Task requirements:
Pull out each row below that contains the string "width", with case counting, and copy those rows in full.

Data section:
>> Begin
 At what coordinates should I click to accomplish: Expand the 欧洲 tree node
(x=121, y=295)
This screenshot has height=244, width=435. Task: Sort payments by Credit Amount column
>> End
>> Begin
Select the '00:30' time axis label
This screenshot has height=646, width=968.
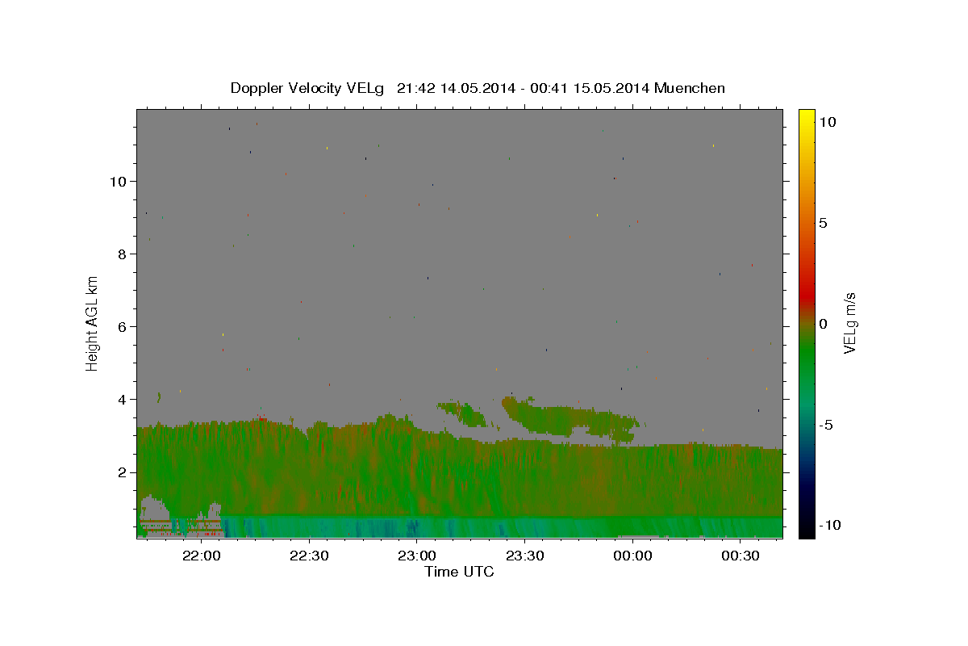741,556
>> End
Full output:
This screenshot has height=244, width=435. Task: Sort payments by Credit Amount column
This screenshot has height=646, width=968.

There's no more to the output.